Well, we didn’t quite emerge blinking and spluttering, casting looks aghast, countenances set against a chill wind, to greet the new dawn. It’s been more of a slow-motion apocalypse.
The changes wrought by COVID-19 appear to be as much social as they are economic. We have accepted the new powers granted to the police: to enter private property at will, and to order us about – without the need for their actions to have any basis in law.
We have accepted that governments themselves can act outside the law and that the cult of a ‘Presidential’ Prime Minister can allow us to be ruled by decree.

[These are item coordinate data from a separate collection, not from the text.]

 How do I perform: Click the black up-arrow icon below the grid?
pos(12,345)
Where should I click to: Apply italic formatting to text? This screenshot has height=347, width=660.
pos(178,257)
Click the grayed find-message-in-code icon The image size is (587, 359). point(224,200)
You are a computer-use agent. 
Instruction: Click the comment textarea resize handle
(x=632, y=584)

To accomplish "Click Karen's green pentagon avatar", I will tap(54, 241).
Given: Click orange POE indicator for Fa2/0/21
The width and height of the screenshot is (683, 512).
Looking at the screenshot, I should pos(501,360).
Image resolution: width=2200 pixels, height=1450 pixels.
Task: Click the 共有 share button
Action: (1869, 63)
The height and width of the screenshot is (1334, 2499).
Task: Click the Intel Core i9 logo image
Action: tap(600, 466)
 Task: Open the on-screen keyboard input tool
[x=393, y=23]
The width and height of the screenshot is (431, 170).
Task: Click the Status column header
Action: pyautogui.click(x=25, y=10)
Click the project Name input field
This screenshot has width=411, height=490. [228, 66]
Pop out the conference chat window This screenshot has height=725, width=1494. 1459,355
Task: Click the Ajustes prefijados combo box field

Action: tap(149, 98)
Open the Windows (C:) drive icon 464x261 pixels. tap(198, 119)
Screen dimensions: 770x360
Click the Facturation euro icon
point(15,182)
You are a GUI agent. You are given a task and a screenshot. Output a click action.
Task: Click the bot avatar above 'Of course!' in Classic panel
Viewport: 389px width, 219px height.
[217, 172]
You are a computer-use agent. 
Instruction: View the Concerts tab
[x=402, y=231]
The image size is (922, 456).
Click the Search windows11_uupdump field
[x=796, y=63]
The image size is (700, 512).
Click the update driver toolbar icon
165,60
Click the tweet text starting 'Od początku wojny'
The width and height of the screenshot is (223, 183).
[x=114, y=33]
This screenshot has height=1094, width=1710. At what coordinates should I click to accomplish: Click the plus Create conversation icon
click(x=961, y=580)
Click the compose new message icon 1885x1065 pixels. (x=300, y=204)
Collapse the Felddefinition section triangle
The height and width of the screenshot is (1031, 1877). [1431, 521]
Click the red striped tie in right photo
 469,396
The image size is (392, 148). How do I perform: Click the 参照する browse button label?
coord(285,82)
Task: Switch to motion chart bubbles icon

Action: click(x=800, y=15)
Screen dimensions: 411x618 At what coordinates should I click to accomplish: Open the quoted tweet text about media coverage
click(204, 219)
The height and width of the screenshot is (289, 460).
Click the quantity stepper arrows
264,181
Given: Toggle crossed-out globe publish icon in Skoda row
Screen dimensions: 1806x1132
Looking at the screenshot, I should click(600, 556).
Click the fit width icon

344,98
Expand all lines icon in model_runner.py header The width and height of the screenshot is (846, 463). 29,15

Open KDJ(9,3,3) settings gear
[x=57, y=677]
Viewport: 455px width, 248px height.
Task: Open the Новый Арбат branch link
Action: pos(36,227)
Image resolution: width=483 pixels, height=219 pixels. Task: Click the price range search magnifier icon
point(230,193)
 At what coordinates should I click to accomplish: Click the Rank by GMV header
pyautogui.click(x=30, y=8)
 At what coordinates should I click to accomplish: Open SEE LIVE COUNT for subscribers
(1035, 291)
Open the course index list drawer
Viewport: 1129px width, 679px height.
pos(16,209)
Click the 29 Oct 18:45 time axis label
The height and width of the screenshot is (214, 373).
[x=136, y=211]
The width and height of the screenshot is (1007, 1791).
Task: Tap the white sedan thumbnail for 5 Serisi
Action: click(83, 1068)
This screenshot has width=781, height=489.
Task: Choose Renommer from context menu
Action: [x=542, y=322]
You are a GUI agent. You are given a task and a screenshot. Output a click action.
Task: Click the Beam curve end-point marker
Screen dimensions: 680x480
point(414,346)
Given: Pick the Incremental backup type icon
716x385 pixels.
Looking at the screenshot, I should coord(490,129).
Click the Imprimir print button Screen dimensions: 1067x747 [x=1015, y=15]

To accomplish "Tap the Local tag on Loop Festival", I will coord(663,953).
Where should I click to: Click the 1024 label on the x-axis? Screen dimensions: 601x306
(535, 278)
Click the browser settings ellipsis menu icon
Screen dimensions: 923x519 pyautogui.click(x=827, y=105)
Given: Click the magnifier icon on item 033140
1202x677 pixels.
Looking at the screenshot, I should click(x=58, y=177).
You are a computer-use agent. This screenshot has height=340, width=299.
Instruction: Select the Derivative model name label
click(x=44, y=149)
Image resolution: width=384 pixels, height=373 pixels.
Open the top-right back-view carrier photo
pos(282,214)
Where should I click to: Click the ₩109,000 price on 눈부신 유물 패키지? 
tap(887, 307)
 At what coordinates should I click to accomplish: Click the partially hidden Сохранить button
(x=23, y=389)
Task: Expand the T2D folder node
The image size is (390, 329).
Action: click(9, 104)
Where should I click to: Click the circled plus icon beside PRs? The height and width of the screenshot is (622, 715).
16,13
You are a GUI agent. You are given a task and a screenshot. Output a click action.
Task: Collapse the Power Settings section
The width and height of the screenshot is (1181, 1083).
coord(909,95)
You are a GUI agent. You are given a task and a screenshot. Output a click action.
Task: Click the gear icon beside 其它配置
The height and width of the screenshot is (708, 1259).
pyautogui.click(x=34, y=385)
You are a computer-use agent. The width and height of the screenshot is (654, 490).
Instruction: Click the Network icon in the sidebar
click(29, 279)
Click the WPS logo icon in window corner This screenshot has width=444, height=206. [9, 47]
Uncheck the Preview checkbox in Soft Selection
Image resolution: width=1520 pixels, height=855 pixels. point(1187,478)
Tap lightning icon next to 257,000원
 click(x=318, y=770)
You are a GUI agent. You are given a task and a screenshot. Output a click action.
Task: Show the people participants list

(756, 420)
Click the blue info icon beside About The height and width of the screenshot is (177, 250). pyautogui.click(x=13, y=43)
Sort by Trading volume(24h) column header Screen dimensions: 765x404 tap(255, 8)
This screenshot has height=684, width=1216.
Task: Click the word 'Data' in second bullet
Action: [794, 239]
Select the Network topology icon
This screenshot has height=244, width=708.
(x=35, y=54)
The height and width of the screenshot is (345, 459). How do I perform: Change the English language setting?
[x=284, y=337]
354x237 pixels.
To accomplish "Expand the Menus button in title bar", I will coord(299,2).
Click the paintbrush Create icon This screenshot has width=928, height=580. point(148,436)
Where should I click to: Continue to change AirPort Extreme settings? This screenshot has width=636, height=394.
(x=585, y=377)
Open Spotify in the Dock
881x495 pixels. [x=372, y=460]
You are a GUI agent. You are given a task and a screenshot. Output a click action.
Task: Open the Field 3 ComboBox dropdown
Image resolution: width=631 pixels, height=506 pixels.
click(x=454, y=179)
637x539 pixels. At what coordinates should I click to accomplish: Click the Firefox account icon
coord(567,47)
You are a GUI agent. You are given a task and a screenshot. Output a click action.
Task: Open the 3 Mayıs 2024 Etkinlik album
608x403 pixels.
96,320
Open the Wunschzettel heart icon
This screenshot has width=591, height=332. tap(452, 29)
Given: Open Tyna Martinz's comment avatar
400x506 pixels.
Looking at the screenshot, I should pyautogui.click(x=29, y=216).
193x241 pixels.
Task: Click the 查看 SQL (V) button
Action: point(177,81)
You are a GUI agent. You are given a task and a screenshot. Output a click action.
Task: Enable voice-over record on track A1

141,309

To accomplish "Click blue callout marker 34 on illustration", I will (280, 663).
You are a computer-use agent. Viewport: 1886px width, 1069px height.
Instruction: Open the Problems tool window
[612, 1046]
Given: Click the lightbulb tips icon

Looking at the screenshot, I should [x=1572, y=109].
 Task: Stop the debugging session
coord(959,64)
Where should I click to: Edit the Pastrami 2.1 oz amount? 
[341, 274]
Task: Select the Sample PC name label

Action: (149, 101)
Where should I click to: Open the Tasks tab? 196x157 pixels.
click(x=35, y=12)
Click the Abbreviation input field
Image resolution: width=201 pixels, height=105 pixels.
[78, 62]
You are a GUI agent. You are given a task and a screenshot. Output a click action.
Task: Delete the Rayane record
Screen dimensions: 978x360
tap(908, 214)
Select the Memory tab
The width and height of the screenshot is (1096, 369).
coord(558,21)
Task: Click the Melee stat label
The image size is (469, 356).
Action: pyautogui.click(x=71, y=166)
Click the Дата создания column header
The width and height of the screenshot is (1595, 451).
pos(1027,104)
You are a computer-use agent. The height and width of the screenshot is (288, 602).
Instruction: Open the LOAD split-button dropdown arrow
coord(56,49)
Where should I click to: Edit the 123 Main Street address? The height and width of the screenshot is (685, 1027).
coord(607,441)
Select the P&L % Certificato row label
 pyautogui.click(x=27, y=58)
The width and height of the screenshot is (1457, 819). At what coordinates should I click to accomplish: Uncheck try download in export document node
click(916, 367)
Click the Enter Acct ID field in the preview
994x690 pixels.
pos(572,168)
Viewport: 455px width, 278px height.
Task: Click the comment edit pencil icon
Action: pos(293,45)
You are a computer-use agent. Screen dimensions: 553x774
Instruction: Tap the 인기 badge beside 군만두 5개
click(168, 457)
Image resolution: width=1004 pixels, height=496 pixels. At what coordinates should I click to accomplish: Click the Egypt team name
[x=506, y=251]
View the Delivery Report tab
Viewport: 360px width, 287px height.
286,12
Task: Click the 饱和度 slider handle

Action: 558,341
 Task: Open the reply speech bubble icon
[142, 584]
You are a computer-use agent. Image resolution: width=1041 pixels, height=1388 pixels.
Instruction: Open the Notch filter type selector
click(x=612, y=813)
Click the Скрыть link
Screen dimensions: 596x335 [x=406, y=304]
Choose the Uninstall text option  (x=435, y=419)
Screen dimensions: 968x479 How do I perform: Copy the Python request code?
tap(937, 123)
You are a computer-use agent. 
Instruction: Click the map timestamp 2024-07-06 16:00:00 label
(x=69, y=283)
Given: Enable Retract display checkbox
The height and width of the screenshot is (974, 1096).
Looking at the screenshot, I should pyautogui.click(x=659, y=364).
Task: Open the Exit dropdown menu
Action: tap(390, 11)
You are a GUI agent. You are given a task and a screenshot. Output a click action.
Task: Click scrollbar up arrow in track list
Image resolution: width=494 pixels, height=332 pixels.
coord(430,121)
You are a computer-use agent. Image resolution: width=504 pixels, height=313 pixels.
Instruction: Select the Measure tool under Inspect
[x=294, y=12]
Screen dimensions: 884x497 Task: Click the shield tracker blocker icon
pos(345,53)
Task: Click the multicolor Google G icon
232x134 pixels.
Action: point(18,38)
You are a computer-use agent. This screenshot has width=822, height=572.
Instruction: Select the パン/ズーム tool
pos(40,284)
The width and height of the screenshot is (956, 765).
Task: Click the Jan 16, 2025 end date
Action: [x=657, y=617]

Having already accepted the pseudo-science of ‘climate change’, and pledged allegiance to the United Nations and its unelected agents, we remain firmly impaled upon the sacrificial altar of ‘scientific advice’. It was all carried out in the name of King Corona, whose impact on the global death rate is perhaps no greater than that of seasonal flu. And in New Zealand’s case much less.
I’m sure you will have your own images in mind from the past two months of just how un-free we have become. The haunting image for me, and it remains the most un-Kiwi thing I have ever countenanced, is the policing of the virus on our beaches. There I saw three officers – yes, three – acting on a ‘tip-off’ from a nark, chasing down a lone kayaker and cautioning him sternly.
We understand that everyone must follow the rules, and almost everyone did. But still, it has been deeply disquieting to witness the complete erasure of normal life, and its replacement by a ’new normal’ in which everything is decided for us – by the dictator who appears on lunchtime television.
Ordinary, law-abiding people were prevented from doing all kinds of harmless, ordinary things, like swimming in our rivers and oceans. Many people take to the water or swim habitually and know what they are doing. These people are generally neither risk-takers nor drugged-up pleasure-seekers, and most would never paddle out into the rip between the breakers riding, for example, on an inflatable giraffe.
Now we are into ‘contact tracing’, which is Orwellian Newspeak and Doublethink for in-depth state surveillance. The myriad cameras which fix their gaze upon the law-abiding were, at one time, gazing at anonymous citizens. Now we willingly record our names against our every move and allow ourselves to be followed by tracing software. Once accepted, these intrusions are very difficult to roll back. Big Brother will forever be in our cars and in our businesses, in our homes and in our bedrooms.